We journeyed that day toward Canterbury, a town you, my friends, may or may not have heard of. That it is an English town I need not say, for if it were not would we have been going there? And it is chiefly noted, I remembered, for its archbishop.

This gentleman, I was told by Jellaby on my questioning him, walks directly behind the King’s eldest son, and in front of all the nobles in processions. He is a pastor, but how greatly glorified! He is the final expansion, the last word, of that which in the bud was only a curate. Every English curate, like Buonaparte’s soldiers are said to have done, carries in his handbag the mitre of an archbishop. I can only regard it as a blessing that our Church has not got them, for I for one would find it difficult with this possibility in view ever to be really natural to a curate. As it is I am perfectly natural. With absolute simplicity I show ours his place and keep him to it; and I am equally simple with our Superintendents and General Superintendents, the nearest approach our pure and frugal Church goes to bishops and archbishops. There is nothing glorified about them. They are just respectable elderly men, with God-fearing wives who prepare their dinner for them day by day. “And, Jellaby,” said I, “can as much be said for the wives of your archbishops?”

“No,” said he.

“Another point, then,” said I, with the jesting manner one uses to gild unpalatable truth, “on which we Germans are ahead.”

Jellaby pushed his wisp of hair back and mopped his forehead. From my position at my horse’s head I had called to him as he was walking quickly past me, for I perceived he had my poor gentle little friend in tow and was once again inflicting his society on her. He could not, however, refuse to linger on my addressing him, and I took care to ask him so many questions about Canterbury and its ecclesiastical meaning that Frau von Eckthum was able to have a little rest.

A faint flush showed she understood and appreciated. No longer obliged to exert herself conversationally, as I had observed she was doing when they passed, she dropped into her usual calm and merely listened attentively to all I had to say. But we had hardly begun before Mrs. Menzies-Legh, who was in front, happened to look round, and seeing us immediately added her company to what was already more than company enough, and put a stop to anything approaching real conversation by herself holding forth.

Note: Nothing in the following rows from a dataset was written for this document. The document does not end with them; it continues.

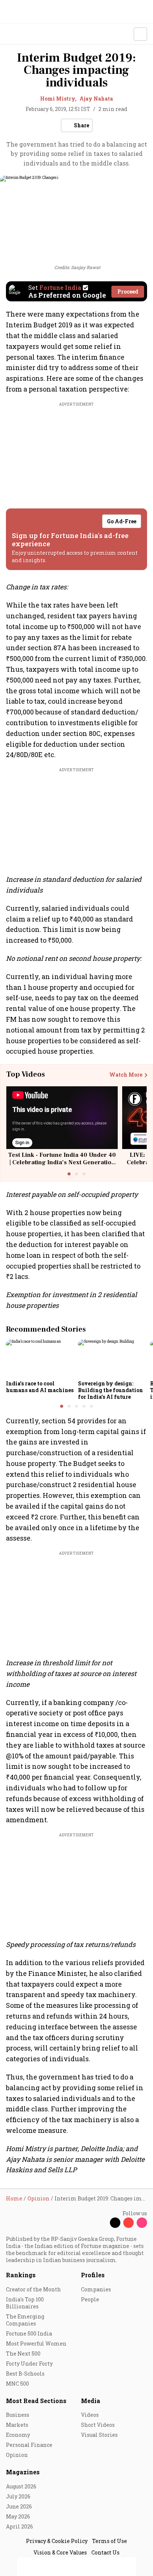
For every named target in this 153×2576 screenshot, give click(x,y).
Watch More (125, 1075)
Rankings (21, 2275)
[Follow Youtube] (128, 2222)
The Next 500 (23, 2353)
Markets (17, 2424)
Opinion (17, 2454)
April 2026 (19, 2526)
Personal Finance (29, 2444)
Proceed (127, 291)
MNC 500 (17, 2383)
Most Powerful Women (36, 2343)
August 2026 (21, 2486)
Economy (18, 2434)
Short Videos (98, 2424)
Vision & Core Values (60, 2552)
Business (17, 2414)
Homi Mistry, (58, 98)
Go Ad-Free (121, 521)
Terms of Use (109, 2540)
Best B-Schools (25, 2373)
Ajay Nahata (96, 98)
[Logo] (23, 34)
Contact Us (105, 2552)
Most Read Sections (36, 2401)
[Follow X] (115, 2222)
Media (90, 2401)
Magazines (23, 2472)
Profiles (93, 2275)
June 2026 (19, 2506)
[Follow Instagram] (142, 2222)
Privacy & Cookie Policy (57, 2540)
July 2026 (18, 2496)
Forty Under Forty (29, 2363)
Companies (96, 2289)
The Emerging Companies (25, 2320)
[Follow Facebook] (102, 2222)
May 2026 (18, 2516)
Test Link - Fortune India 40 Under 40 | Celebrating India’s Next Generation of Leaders (62, 1162)
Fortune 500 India (29, 2333)
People (90, 2299)
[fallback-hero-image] (40, 1358)
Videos (90, 2414)
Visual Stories (99, 2434)
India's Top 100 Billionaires (25, 2303)
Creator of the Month (33, 2289)
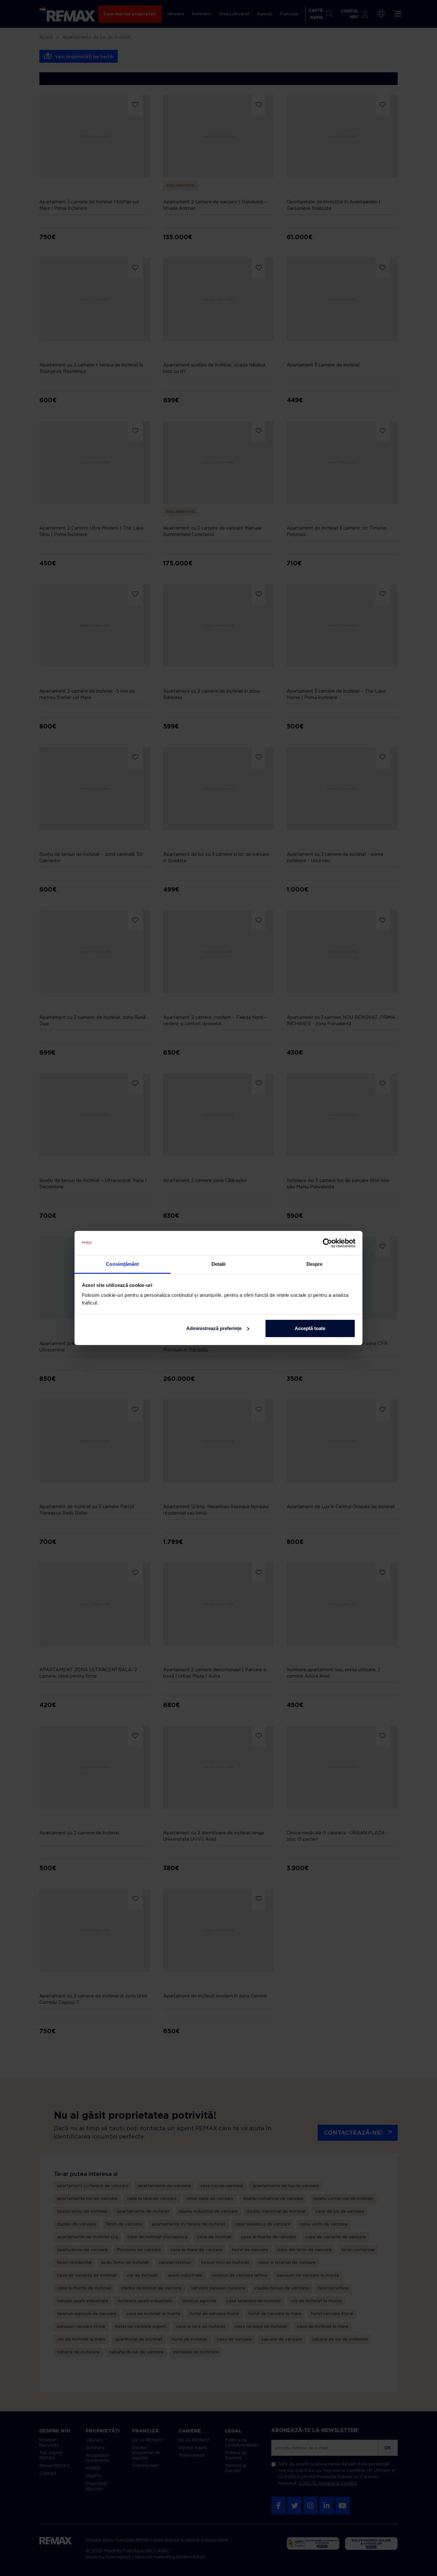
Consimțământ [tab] (122, 1264)
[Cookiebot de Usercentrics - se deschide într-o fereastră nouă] (327, 1243)
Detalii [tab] (218, 1264)
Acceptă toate (310, 1328)
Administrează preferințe (214, 1328)
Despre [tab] (314, 1264)
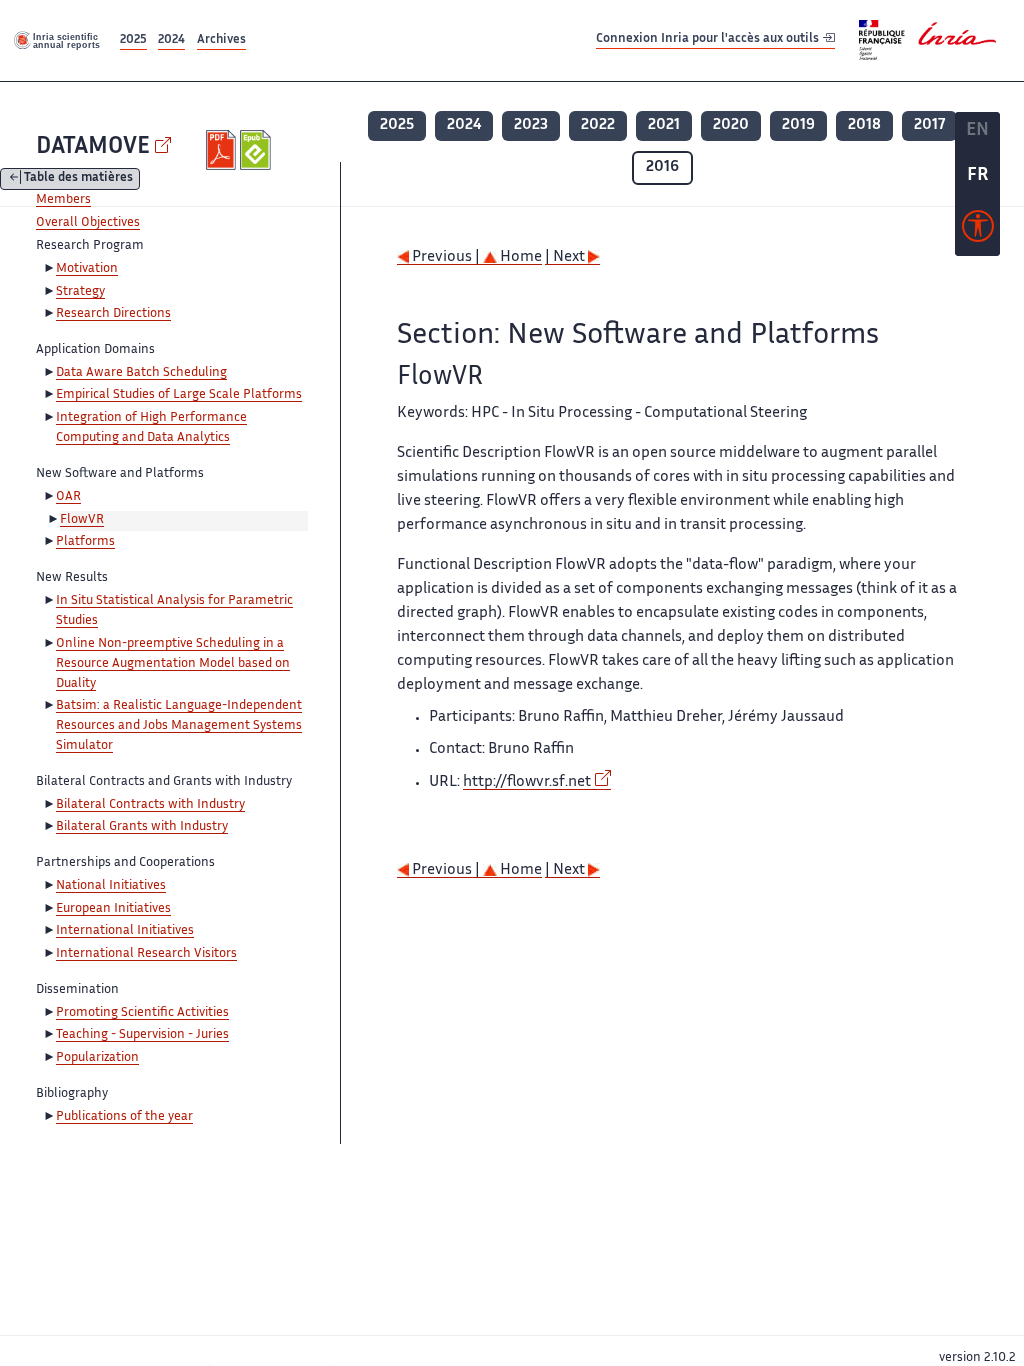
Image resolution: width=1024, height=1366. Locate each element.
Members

No one wanted to hear her; least of all myself, to whom she chiefly addressed her remarks. The others, indeed, were able to presently slip away, which they did to the rear of our column, I think, for I did not see them again; but I, forced to lead my horse, was helpless.

I leave it to you, my friends, to decide what strictures should be passed on such persistency. I cannot help feeling that it was greatly to my credit that I managed to keep within bounds of politeness under such circumstances. One thing, however, is eternally sure: the more a lady pursues, the more a gentleman withdraws, and accordingly those ladies who throw feminine decorum to the winds only defeat their own ends.

I said this—slightly veiled—to Mrs. Menzies-Legh that morning, taking an opportunity her restless and leaping conversation offered to administer the little lesson. No veils, however, were thin enough for her to see through, and instead of becoming red and startled she looked at me through her eyelashes with an air of pretended innocence and said, “But, Baron dear, what is feminine decorum?”

As though feminine decorum or modesty or virtue were things that could be explained in any words decent enough to fit them for a gentleman to use to a lady!

That was a tiring day. Canterbury is a tiring place; at least it would be if you let it. I did not, however, let it tire me. And such a hot place! It is a steaming town with the sun beating down on it, and full of buildings and antiquities one is told one must be longing to look at. After a day’s march in the dust it is not antiquities one longs for, and I watched with some contempt the same hypocritical attitude take possession of the party that had distinguished it at Bodiam.